Natasha:
How have you been? I hope you are doing well.
I am, as I stated in my previous letter, envious of you. You always show unwavering kindness to your patients... I'm envious of your inherent compassion.
I remember giving a speech on stage when I first started school, waving my arms, and advocating for the development of "Blizzard Immunity." In hindsight, I was a fool. During my final days of medical school, I became increasingly stubborn and withdrew into myself. Experiments and ambitions consumed my heart, and the patients who were supposed to be in my care were progressively ignored...
Natasha, I dare not beg your forgiveness. I owe the people of the Underworld too much already.

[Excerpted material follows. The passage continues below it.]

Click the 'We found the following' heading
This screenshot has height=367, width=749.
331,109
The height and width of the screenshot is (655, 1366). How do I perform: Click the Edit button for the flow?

I might have spent the rest of my life as a madman wallowing in my convictions if you hadn't agreed to my desire for self-exile. The cold has revealed to me my arrogance. How can a child who grew up in warmth ever begin to comprehend a cure to bitter cold? Thank you for giving me one last chance to discover the answer.
I live in abandoned houses under broken roofs and continue my experiments. One step after another, I've made breakthroughs. I'm trembling, not because of the cold... but because I can feel I'm getting closer to the answer I seek... I'd become a pariah, unable to return to civilized society nor to face my parents... but I didn't despair, because I'd discovered the meaning of my existence. I had a feeling I was on the right track.
The reagents I developed in the Underworld have a serious flaw: the medication only addresses the issue of organ hypothermia and failure, and it will be caught in a never-ending vicious cycle of consumption and recovery. I should have changed the focus of my study a long time ago and tried to figure out how to raise the temperature of the organs and of the body in a controlled manner.
Natasha, thank you very much. You helped me find the missing piece in the development of Blizzard Immunity.